Friday, December 18, 2020

GPU(Graphical Processor Unit)

 If we think of a central processing unit (CPU) as the logical thinking section of a computer’s silicon brain, then the graphics processing unit (GPU) is its creative side, helping render graphical user interfaces into visually attractive icons and designs rather than reams of black and white lines. 

While many CPUs come with some form of integrated GPU to ensure that Windows can be displayed on a connected screen, there is a myriad of more intensive graphics-based tasks, such as video rendering and computer-aided design (CAD) that often require a dedicated or discreet GPU notably in the form of a graphics card. 

When it comes to the latter, Nvidia and AMD are the two main players in the graphics card arena, while Intel’s own Iris Plus and UHD integrated GPUs tend to carry out a lot of light-weight work in laptops without dedicated graphics. On the mobile side, the likes of Qualcomm and MediaTek provide lightweight GPUs for handheld devices, though these often come in system-on-a-chip (SoC) designs where the GPU is on the same chip as the CPU and other core mobile chipset components. 

It can be easy to think of a GPU as something only people keen on playing PC games are interested in, but a GPU provides a lot more than just a graphical grunt.

What does a GPU do?

"GPU" became a popular term for the component that powers graphics on a machine in the 1990s when it was coined by chip manufacturer Nvidia. The company's GeForce range of graphics cards was the first to be popularised and ensured related technologies such as hardware acceleration, programmable shading, and stream processing were able to evolve.

While the task of rendering basic objects, like an operating system's desktop environment, can usually be handled by the limited graphics processing functionalities built into the CPU, some more strenuous workloads require the extra horsepower, which is where a dedicated GPU comes in.

In short, a GPU is a processor that is specially designed to handle intensive graphics rendering tasks.

Computer-generated graphics - such as those found in videogames or other animated mediums - require each separate frame to be individually 'drawn' by the computer, which requires a large amount of power.

Most high-end desktop PCs will feature a dedicated graphics card, which occupies one of the motherboard's PCIe slots. These usually have their own dedicated memory allocation built into the card, which is reserved exclusively for graphical operations. Some particularly advanced PCs will even use two GPUs hooked up together to provide even more processing power.

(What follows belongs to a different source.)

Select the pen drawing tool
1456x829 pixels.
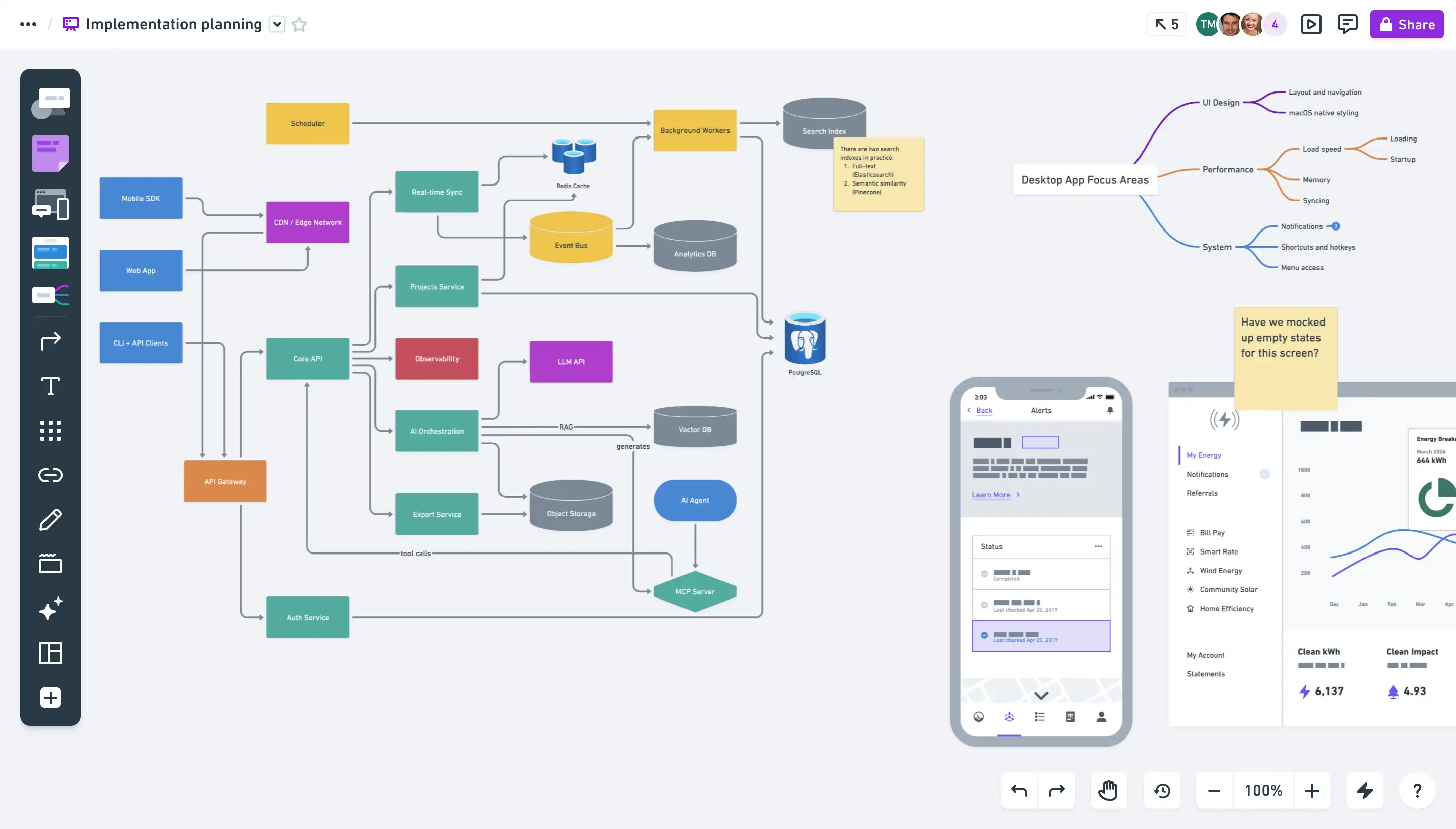(50, 519)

Laptops, meanwhile, often carry smaller mobile ships, which are smaller and less powerful than their desktop counterparts. This allows them to fit an otherwise bulky GPU into a smaller chassis, at the expense of some of the raw performance offered by desktop cards.

What are GPUs used for?

GPUs are most commonly used to drive high-quality gaming experiences, producing life-like digital graphics and super-slick rendering. However, there are also several business applications that rely on powerful graphics chips.

3D modeling software like AutoCAD, for example, uses GPUs to render models. Because the people that work with this kind of software tend to make multiple small changes in a short period of time, the PC they're working with needs to be able to quickly re-render the model.

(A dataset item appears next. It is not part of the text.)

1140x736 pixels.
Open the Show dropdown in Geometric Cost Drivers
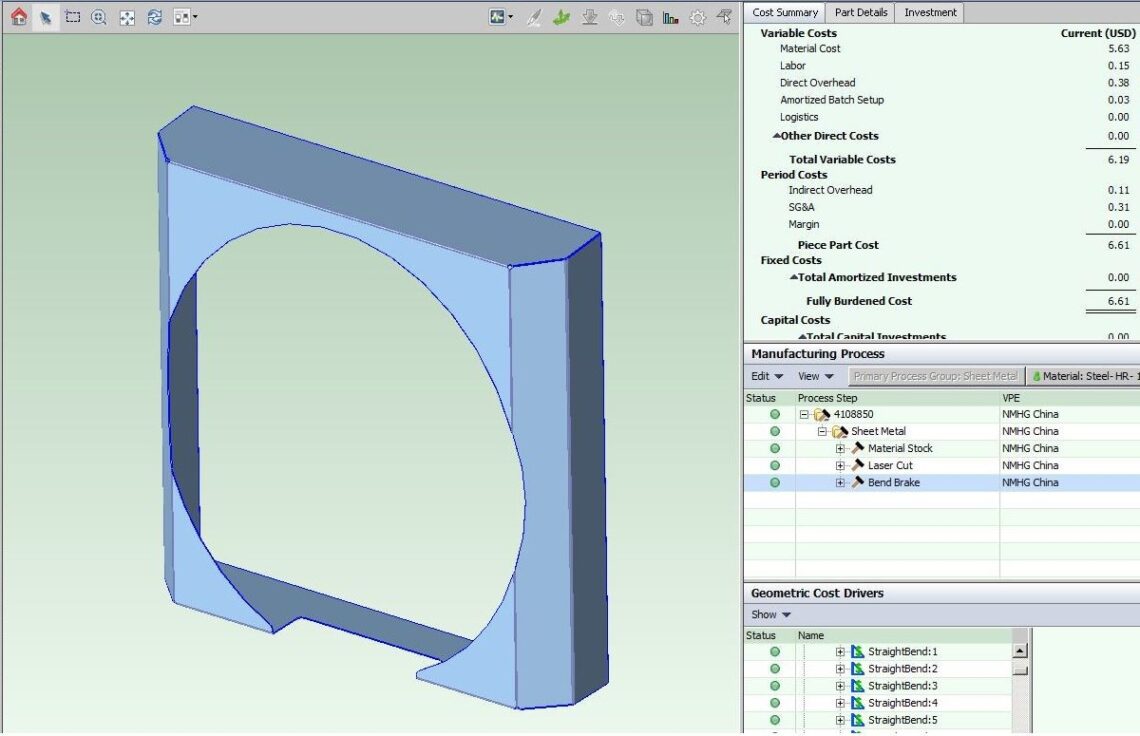[770, 614]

Video editing is another common use-case; while some powerful CPUs can handle basic video editing, if you're working with large amounts of high-resolution files - particularly 4K or 360-degree video - a high-end GPU is a must-have in order to transcode the files at a reasonable speed.

GPUs are often favored over CPUs for use in machine learning too, as they can process more functions in a given period of time than CPUs. This makes them better-suited to creating neural networks, due to the volume of data they need to deal with.

Not all GPUs are created equal, however. Manufacturers like AMD and Nvidia commonly produce specialized enterprise versions of their chips, which are designed specifically with these kinds of applications in mind and come with more in-depth support provided.


How a GPU works

CPU and GPU architectures are also differentiated by the number of cores. The core is essentially the processor within the processor. Most CPUs have between four and eight cores, though some have up to 32 cores. Each core can process its own tasks or threads. Because some processors have multithreading capability -- in which the core is divided virtually, allowing a single core to process two threads -- the number of threads can be much higher than the number of cores. This can be useful in video editing and transcoding. CPUs can run two threads (independent instructions) per core (the independent processor unit). GPUs can have four to 10 threads per core.

CPUs and the End of Moore’s Law

With Moore’s law winding down, GPUs, invented by NVIDIA in 1999, came just in time.

Moore's Law

Moore’s law posits that the number of transistors that can be crammed into an integrated circuit will double about every two years. For decades, that’s driven a rapid increase of computing power. That law, however, has run up against hard physical limits.

GPUs offer a way to continue accelerating applications — such as graphics, supercomputing and AI — by dividing tasks among many processors. Such accelerators are critical to the future of semiconductors, according to John Hennessey and David Patterson, winners of the 2017 A.M. Turing Award and authors of Computer Architecture: A Quantitative Approach the seminal textbook on microprocessors.